“Everyone who goes into a hospital or a care home is entitled to the fundamental aspects of care.” This is the message that came from the Patients Association when they launched their “CARE Campaign” on 9th November, and it’s one that needs to be highlighted.
Although the CARE Campaign is aimed at nurses and speaks of patients in general, it’s based around the most frequent complaints that the association receives, which are issues associated with communication, toileting and pain relief, along with nutrition and hydration. The issues highlighted are not only highly relevant to doctor–patient relationships in this sector but are essential to care for elderly patients no matter what their condition.
It’s been announced that the General Medical Council has drawn up new guidelines for doctors, urging them to be “guardians of public safety”, and reminding them of their basic duties when it comes to care for elderly patients, which seem to have been slipping into neglect in recent years. The instructions include ensuring that the comfort and dignity of elderly patients is not compromised, and that doctors focus a little more of their attention on their non-clinical duties.
The draft guidelines will be added to the General Medical Council’s Good Practice Guide, a doctors’ handbook, the final version of which will be published next year after it has been reviewed by senior doctors, health care workers and patient groups. What is sending ripples of disbelief and concern across the industry, though, is not so much the guidelines but the fact that they are needed in the first place.
The General Medical Council has acted after the publication of a damning report by the Quality Care Commission, a watchdog directed by the government to carry out spot checks on hospitals. The aim was to check if elderly patients were properly fed and respected; the results, I think, speak for themselves. The supposed care for elderly patients included some people being left without anything to drink for over ten hours, over-stretched staff having little time to accompany patients to the toilet, and other patients having to bang on their bed rails just to try and attract the attention of staff.

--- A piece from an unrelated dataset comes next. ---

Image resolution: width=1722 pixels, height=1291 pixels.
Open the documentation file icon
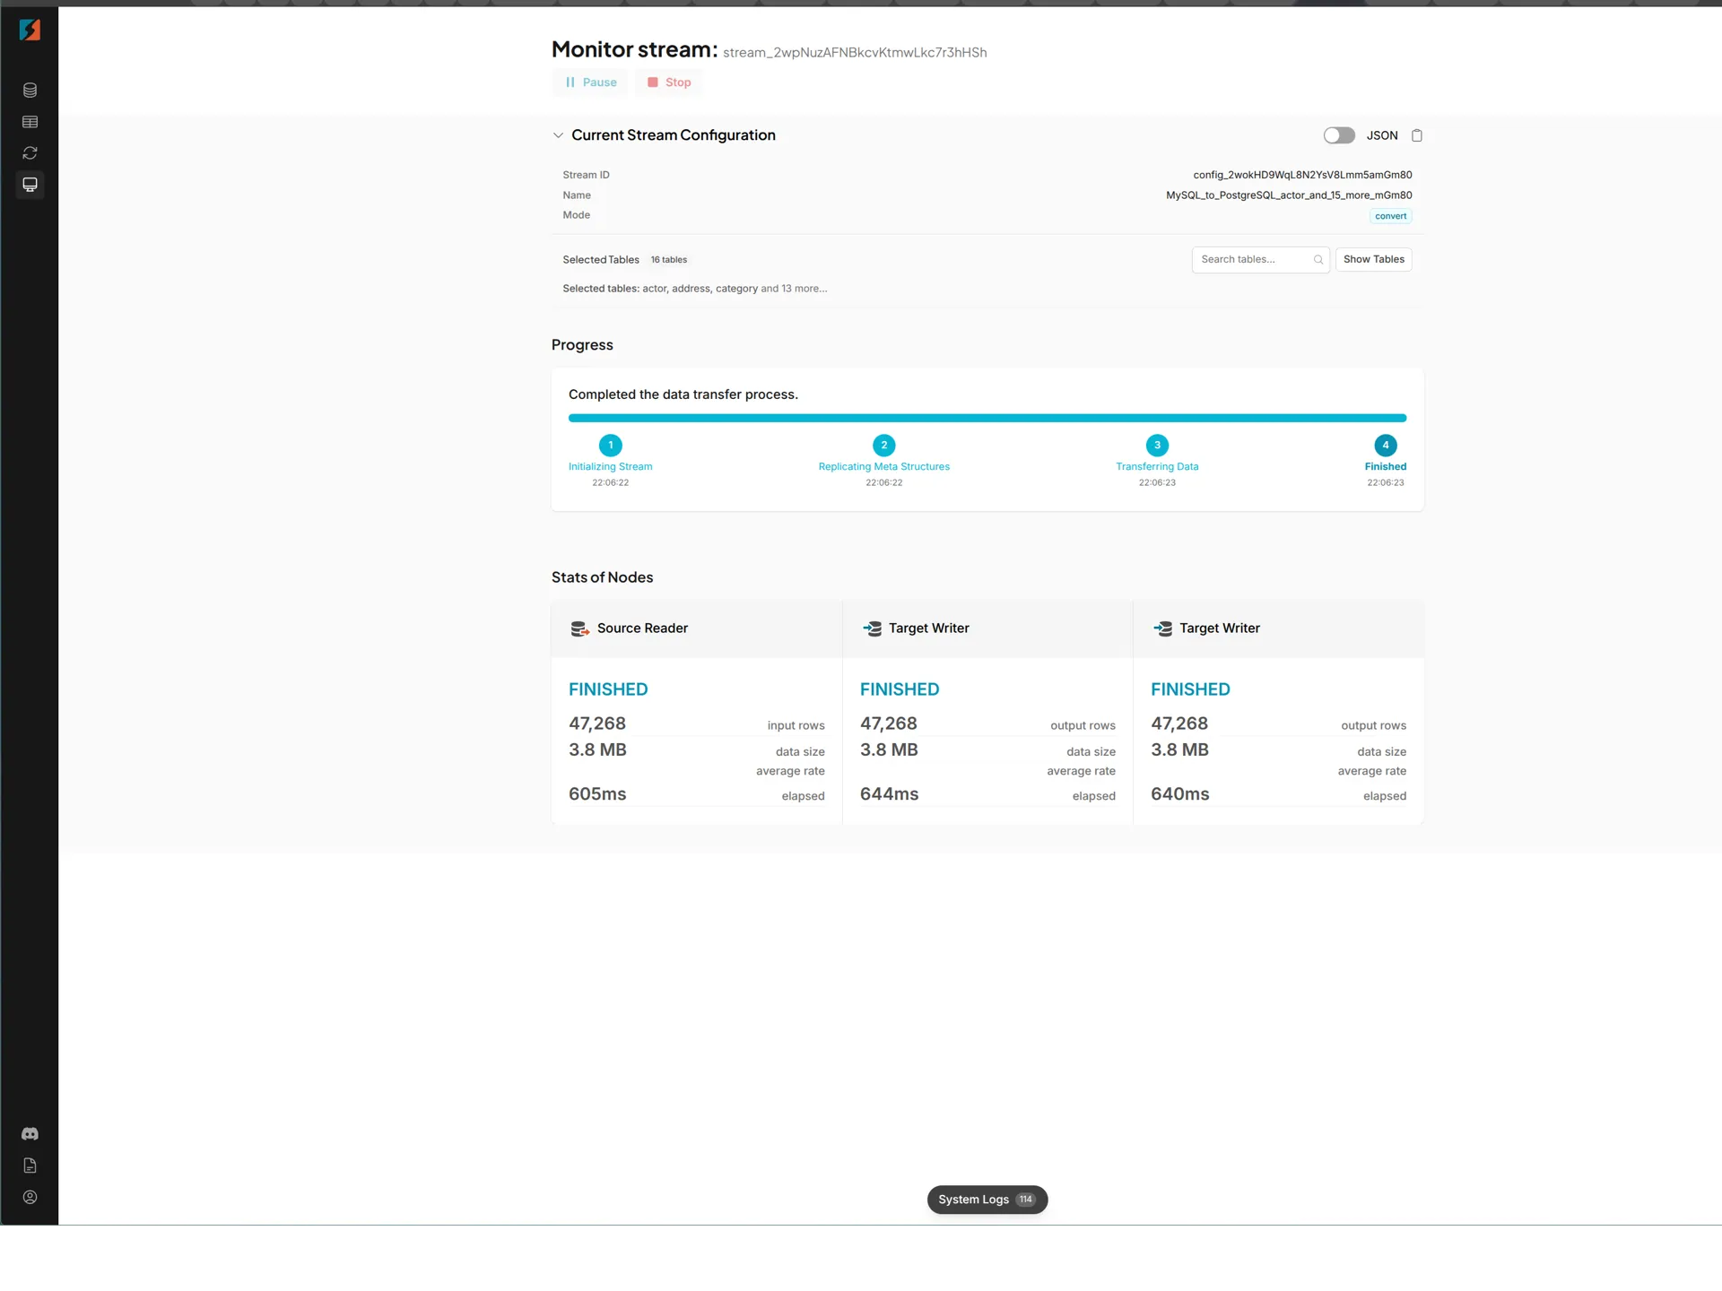pyautogui.click(x=30, y=1165)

These shocking details were publicised in a recent report by the Daily Mail, who, along with the Patients Association and Patient Concern, have been running campaigns to promote care for elderly patients for many years. While their efforts have played a vital role in highlighting issues and campaigning for change, there is still evidently much work to be done.
In the private sector, we are well aware of the issues and challenges facing the NHS on a daily basis, but poor care is simply unacceptable. Doctors should be much more proactive when there are problems with basic care for patients, and take responsibility, along with the rest of their staff, to ensure patients’ needs are met and they are treated with the respect they deserve.
Once the guidelines are officially published by the General Medical Council, doctors found in breach of them could face a GMC Panel or lose their jobs. Whether you are picturing an ideal world, or the day-to-day realities of health care, this situation shouldn’t exist. Perhaps now these guidelines are in place progress towards better care for elderly patients will be made. As Katherine Murphy, Chief Executive of the Patients Association, told the Daily Mail, “doctors should see a patient as a human being, and whatever their need, they should be able to provide it.”